Dr. Trippel also relied on an article whereby researchers studied the effect of inundating articular cartilage from pigs and dogs with bupivacaine for up to two hours. See Roberta Nole et al., Bupivacaine and Saline Effects on Articular Cartilage, 1 Arthroscopy 123, 126 (1985). Dr. Trippel noted that the researchers found that bupivicaine inhibited cartilage cells; however, articular cartilage cells recovered from a maximum two-hour exposure within three days. The fourth article upon which Dr. Trippel relied was a literature review whereby the authors stated that, based on the Nole article, little was known about the long-term effects of the acute inhibition of articular cartilage cells. See John P. Fulkerson & Thomas F. Winters, Jr., Articular Cartilage Response to Arthroscopic Surgery: A Review of Current Knowledge, 2 Arthroscopy 184 (1986). The Fulkerson article contained no new findings.
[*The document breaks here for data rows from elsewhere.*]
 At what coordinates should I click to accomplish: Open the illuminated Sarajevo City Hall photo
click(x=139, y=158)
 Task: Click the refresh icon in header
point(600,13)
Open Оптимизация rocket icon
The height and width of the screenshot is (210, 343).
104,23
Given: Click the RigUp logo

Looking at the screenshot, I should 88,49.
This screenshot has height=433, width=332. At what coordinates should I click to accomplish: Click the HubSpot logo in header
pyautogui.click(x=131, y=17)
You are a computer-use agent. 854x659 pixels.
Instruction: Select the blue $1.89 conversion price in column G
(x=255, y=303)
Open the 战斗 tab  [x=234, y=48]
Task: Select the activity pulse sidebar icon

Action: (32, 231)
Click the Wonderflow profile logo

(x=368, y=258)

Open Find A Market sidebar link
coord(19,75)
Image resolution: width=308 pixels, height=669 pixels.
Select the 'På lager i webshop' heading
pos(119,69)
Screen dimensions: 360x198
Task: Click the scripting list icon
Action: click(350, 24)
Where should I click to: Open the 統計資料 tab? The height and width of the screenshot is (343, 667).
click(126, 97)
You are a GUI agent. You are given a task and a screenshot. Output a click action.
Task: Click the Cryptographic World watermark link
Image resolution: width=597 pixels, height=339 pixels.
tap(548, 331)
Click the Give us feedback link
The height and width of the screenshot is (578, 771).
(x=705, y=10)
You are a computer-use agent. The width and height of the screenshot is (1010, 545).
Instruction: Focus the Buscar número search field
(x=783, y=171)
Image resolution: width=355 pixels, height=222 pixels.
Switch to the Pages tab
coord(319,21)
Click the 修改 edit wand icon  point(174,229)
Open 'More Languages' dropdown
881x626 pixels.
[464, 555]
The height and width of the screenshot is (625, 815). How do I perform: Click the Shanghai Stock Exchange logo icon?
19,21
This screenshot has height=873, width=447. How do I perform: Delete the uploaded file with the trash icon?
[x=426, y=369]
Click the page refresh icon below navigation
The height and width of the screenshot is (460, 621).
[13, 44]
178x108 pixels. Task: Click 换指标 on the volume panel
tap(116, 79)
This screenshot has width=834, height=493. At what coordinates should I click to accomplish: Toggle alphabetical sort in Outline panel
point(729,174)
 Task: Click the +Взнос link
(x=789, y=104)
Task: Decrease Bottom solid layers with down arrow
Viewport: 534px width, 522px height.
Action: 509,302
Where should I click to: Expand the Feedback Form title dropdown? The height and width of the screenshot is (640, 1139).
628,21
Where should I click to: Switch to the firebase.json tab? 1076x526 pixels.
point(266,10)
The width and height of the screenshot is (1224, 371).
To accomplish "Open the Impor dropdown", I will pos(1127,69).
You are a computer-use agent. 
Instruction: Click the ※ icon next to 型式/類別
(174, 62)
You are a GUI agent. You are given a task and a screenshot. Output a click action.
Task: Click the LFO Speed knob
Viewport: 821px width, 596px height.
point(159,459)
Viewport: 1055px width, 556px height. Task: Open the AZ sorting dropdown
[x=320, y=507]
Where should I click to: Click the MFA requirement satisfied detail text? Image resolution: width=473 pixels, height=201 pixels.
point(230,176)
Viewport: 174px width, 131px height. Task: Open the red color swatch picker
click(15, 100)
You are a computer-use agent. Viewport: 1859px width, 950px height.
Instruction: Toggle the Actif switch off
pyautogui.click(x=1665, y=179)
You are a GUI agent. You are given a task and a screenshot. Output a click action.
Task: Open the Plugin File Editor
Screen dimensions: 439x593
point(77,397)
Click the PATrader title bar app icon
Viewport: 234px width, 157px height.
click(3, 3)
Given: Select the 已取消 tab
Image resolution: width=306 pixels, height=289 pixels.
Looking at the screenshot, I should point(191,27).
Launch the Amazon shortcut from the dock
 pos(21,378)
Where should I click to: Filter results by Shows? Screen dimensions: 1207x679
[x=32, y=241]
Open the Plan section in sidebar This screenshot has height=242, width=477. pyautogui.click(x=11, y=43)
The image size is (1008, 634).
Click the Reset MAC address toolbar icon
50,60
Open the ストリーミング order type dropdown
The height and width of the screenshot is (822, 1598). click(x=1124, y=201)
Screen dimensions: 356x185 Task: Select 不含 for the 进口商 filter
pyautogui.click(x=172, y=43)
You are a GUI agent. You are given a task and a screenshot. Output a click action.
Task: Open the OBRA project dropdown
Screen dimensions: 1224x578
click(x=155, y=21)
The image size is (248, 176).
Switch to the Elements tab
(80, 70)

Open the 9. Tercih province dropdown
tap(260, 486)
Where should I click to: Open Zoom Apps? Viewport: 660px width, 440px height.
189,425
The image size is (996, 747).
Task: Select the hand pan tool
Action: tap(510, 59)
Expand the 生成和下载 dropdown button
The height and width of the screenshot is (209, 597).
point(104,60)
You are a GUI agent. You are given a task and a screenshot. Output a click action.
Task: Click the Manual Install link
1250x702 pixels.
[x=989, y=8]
Dr. Trippel also relied on an article detailing a study wherein researchers repeatedly injected rabbit joints with saline solutions and determined that repeated injections of saline over four weeks inhibited the synthesis of a vital protein used to generate cartilage cells. See J. Neidel et al., Intra-articular Injections and Articular Cartilage Metabolism: An Experimental Study in Rabbits, 111 Archives of Orthopaedic and Trauma Surgery 237 (1992). The study concluded that prolonged exposure to the saline solution prevented the cartilage from ever recovering.
The sixth study upon which Dr. Trippel relied showed how cartilage exposure to various solutions, none of which were anesthetics, over periods of two, four, and twenty hours demonstrated a “softening effect” upon the cartilage, indicating cartilage damage. See J.S. Jurvelin et al., Effects of Different Irrigation Liquids and Times on Articular Cartilage: An Experimental, Biomechanical Study, 10 Arthroscopy 667 (1994). Next, Dr. Trippel relied on a study in which researchers immersed the knee joints of rats into various solutions to determine the effect of these solutions on articular cartilage. See S.K. Bulstra et al., The Effect In Vitro of Irrigating Solutions on Intact Rat Articular Cartilage, 76–B Journal of Bone & Joint Surgery 468 (1994). Dr. Trippel averred that the study demonstrates that a variety of substances harm articular cartilage upon contact.
The eighth article upon which Dr. Trippel relied involved the testing of morphine (a different anesthetic) on human articular cartilage. See John W. Jaureguito et al., The Effects of Morphine on Human Articular Cartilage of the Knee: An In Vitro Study, 18 Arthroscopy 631 (2002). The researchers in this article used saline solutions, saline solutions mixed with different concentrations of morphine, and combinations of morphine and bupivacaine.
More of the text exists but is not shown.